— EXERCISE GOAL —
Pull out each line of the listing below that contains the string "three". Letter case must match.

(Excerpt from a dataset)
%%
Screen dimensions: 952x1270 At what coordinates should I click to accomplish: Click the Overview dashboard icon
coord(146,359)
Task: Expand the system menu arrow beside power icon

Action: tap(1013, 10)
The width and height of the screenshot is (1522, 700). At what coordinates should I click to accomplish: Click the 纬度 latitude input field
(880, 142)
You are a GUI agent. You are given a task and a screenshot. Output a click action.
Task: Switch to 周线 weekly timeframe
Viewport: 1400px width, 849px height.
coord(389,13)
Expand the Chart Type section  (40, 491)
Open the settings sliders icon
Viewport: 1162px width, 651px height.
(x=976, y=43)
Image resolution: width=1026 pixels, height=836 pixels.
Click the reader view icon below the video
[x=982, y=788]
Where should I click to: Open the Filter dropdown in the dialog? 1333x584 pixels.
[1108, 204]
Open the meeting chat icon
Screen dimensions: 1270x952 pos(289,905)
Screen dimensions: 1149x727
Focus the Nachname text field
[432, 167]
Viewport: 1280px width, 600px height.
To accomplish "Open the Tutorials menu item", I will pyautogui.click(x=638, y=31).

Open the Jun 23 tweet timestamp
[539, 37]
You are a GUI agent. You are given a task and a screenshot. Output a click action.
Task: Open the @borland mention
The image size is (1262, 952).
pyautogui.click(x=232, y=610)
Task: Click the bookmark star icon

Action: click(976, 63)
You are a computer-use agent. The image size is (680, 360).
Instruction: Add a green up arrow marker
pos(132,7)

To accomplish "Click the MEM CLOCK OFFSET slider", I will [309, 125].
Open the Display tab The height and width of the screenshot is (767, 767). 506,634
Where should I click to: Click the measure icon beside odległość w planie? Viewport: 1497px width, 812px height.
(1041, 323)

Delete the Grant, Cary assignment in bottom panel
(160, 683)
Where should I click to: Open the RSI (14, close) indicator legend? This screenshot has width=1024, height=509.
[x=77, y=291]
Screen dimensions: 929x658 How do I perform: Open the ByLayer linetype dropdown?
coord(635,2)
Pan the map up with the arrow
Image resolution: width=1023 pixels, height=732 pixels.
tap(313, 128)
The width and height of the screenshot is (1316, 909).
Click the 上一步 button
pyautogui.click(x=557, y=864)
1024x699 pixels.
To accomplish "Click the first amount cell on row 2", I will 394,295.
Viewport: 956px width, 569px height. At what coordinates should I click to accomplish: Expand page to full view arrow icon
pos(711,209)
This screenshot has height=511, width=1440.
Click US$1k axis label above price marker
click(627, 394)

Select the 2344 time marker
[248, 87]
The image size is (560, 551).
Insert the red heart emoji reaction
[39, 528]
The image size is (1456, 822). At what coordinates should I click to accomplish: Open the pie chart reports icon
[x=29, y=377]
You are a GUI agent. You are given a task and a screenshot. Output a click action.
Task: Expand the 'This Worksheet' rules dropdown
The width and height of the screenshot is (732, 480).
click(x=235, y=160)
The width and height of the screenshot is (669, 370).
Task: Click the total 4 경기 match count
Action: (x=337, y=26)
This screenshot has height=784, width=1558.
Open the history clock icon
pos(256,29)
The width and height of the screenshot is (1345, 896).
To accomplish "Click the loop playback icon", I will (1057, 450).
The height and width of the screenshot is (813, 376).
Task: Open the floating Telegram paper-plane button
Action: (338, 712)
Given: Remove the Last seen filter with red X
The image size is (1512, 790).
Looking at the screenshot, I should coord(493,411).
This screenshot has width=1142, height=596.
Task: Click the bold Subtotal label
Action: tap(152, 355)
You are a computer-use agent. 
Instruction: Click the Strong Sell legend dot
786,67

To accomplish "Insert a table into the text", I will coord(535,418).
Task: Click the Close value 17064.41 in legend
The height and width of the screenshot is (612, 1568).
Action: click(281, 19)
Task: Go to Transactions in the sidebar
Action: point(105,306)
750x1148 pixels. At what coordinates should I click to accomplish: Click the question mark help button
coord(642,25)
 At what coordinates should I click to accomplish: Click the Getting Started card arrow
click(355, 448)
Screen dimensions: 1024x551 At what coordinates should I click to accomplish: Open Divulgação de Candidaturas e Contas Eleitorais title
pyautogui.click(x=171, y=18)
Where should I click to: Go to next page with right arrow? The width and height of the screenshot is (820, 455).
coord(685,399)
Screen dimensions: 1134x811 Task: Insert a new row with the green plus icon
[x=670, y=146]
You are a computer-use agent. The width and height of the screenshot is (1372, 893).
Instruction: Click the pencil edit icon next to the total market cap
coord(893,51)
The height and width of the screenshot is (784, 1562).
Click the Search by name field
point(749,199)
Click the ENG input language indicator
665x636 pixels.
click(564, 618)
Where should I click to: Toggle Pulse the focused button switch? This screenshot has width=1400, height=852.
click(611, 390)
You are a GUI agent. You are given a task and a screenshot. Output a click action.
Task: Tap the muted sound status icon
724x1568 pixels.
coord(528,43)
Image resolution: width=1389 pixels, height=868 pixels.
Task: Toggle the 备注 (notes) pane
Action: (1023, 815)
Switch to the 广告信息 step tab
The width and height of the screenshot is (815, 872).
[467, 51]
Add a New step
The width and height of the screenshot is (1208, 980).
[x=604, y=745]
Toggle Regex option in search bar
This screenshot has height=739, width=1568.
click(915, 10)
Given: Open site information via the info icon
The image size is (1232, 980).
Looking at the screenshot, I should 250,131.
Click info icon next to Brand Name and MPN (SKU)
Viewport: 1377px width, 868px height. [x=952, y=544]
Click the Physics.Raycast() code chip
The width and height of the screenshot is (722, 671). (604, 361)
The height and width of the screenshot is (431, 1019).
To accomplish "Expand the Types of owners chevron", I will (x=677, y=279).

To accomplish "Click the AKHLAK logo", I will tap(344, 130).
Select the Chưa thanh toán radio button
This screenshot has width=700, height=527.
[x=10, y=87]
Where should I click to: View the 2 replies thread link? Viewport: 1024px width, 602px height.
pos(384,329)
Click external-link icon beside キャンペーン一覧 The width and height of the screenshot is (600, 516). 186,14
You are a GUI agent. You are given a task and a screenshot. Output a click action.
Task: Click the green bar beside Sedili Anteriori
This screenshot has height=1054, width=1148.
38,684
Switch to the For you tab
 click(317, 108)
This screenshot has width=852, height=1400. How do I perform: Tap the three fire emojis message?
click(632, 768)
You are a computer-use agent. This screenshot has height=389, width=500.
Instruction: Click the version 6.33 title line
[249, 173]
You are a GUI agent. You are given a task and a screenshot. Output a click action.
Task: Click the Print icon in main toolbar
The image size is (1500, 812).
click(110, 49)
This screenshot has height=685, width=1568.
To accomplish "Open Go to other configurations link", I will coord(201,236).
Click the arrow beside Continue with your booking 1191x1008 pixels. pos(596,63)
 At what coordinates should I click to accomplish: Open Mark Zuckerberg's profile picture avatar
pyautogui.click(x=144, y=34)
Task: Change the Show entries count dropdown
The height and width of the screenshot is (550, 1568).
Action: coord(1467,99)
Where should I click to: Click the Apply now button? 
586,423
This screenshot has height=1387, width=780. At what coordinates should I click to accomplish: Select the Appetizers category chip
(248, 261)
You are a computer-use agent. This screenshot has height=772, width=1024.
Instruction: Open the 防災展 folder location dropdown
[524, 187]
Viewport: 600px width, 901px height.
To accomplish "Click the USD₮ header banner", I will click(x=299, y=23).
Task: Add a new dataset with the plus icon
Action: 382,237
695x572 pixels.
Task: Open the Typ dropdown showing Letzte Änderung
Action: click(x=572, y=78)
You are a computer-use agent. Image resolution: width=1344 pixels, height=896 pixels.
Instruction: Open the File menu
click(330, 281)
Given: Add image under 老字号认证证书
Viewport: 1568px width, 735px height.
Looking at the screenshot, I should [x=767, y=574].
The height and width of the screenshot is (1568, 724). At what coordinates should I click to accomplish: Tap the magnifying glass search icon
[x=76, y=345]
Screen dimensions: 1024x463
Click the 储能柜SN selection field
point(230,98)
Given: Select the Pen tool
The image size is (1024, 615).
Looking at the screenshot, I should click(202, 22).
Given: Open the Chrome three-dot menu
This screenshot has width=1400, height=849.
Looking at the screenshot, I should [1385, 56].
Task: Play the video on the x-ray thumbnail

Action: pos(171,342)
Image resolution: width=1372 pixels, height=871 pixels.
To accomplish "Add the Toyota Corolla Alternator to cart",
%%
— TASK SOLUTION —
This screenshot has width=852, height=1400. How do I perform: Tap the three fire emojis message?
Given: Open the Chrome three-dot menu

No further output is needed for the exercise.